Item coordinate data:
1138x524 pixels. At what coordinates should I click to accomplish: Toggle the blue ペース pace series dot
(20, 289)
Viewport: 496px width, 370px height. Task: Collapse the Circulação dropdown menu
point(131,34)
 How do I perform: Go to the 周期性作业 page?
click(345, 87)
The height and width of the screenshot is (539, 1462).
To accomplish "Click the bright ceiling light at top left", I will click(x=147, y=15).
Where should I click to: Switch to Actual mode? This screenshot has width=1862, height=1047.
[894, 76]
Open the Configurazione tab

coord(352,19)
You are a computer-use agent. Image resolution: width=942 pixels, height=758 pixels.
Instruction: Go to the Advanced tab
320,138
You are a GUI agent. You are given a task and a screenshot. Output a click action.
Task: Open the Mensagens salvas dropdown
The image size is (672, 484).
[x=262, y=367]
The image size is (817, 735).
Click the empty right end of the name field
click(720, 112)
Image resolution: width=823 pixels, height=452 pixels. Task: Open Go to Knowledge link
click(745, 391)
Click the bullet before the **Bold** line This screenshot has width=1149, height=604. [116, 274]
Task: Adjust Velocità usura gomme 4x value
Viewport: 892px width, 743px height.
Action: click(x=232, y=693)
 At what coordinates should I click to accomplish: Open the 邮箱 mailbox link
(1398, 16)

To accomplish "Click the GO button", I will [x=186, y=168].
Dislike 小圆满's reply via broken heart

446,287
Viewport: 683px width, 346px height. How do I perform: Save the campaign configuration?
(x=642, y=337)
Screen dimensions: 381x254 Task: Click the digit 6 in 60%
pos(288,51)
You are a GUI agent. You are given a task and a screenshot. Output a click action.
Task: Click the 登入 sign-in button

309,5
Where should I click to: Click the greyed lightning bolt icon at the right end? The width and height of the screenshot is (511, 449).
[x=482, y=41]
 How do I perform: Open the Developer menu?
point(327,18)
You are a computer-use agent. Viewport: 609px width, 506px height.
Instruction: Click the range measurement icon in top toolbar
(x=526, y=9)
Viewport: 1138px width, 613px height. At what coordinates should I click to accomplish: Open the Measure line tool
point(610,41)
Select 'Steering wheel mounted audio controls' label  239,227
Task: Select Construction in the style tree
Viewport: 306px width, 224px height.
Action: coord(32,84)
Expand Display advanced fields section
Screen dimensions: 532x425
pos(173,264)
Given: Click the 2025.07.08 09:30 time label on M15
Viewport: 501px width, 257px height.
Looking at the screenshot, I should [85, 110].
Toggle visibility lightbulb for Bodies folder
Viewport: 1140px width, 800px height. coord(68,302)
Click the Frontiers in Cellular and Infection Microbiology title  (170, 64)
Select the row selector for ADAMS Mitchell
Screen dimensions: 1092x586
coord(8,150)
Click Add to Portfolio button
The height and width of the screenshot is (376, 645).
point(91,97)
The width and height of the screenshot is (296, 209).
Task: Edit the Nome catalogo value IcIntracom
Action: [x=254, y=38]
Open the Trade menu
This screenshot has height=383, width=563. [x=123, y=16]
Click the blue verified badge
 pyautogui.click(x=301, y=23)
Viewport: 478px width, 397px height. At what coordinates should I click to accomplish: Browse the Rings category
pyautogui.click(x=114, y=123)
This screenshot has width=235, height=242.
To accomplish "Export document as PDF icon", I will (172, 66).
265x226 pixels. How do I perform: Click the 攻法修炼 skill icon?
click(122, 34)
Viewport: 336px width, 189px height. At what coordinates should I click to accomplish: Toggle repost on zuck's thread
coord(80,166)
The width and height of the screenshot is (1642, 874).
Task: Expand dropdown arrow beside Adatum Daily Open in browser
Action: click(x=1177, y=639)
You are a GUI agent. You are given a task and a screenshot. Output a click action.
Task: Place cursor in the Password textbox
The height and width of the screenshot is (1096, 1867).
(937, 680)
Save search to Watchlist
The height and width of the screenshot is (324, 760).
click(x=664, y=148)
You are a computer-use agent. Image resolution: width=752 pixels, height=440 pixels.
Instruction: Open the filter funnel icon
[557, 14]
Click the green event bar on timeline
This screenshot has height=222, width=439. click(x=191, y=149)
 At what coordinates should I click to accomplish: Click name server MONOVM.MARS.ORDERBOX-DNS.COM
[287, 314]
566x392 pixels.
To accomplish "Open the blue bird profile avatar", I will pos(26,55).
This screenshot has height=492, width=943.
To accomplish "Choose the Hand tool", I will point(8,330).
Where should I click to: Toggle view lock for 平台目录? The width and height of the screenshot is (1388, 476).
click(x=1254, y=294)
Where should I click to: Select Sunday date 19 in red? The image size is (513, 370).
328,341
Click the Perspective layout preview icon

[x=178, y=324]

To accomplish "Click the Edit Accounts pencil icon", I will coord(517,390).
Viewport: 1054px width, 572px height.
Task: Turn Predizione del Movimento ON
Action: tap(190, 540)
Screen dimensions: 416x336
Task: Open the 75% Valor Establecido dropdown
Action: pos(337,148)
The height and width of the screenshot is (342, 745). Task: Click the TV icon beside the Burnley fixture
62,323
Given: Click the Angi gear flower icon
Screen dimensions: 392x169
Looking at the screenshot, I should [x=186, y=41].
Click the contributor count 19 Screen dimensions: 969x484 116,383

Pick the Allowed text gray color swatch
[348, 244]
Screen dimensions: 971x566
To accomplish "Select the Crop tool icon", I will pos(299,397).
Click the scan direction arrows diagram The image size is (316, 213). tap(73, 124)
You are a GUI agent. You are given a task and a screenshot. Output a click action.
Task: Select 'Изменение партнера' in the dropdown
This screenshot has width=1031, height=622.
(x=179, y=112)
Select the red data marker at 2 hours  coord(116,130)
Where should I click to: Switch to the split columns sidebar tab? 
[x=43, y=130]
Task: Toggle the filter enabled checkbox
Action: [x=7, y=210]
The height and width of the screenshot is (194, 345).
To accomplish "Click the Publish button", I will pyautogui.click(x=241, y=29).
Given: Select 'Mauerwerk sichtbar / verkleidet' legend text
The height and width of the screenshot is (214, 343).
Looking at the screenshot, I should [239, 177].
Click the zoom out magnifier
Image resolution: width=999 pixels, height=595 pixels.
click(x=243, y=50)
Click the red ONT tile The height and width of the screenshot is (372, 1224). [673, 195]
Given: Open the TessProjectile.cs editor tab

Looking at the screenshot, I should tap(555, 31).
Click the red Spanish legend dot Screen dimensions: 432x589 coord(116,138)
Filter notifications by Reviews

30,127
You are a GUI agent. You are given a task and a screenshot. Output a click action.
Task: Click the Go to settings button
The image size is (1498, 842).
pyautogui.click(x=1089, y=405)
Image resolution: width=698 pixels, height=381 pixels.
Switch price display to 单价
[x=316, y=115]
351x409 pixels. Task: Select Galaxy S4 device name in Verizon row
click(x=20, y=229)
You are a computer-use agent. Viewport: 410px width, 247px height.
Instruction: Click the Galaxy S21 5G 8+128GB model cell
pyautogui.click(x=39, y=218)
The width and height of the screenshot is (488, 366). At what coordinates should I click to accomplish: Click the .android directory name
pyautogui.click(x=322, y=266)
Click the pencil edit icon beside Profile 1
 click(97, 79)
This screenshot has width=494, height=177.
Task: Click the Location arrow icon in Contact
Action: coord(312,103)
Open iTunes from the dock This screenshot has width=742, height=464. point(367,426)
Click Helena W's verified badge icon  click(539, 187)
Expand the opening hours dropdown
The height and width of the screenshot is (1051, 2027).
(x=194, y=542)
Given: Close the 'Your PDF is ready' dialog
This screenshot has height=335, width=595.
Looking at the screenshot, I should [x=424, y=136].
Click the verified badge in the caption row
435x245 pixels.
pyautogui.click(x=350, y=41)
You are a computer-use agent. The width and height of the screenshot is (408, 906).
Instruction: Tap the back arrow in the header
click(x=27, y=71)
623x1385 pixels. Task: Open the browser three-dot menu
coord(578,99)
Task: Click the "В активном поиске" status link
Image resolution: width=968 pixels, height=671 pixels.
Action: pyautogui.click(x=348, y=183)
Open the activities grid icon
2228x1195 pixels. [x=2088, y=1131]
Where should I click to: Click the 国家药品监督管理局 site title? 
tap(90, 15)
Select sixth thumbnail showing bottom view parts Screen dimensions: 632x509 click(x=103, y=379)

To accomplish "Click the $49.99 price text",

■ **SHORT PROBLEM**:
Format the lines above as a numbered list, from the line with "Expand the opening hours dropdown" up to and including the line with "click(x=27, y=71)", leaving out any blank lines.

■ **EXPECTED ANSWER**:
1. Expand the opening hours dropdown
2. The height and width of the screenshot is (1051, 2027).
3. (x=194, y=542)
4. Given: Close the 'Your PDF is ready' dialog
5. This screenshot has height=335, width=595.
6. Looking at the screenshot, I should [x=424, y=136].
7. Click the verified badge in the caption row
8. 435x245 pixels.
9. pyautogui.click(x=350, y=41)
10. You are a computer-use agent. The width and height of the screenshot is (408, 906).
11. Instruction: Tap the back arrow in the header
12. click(x=27, y=71)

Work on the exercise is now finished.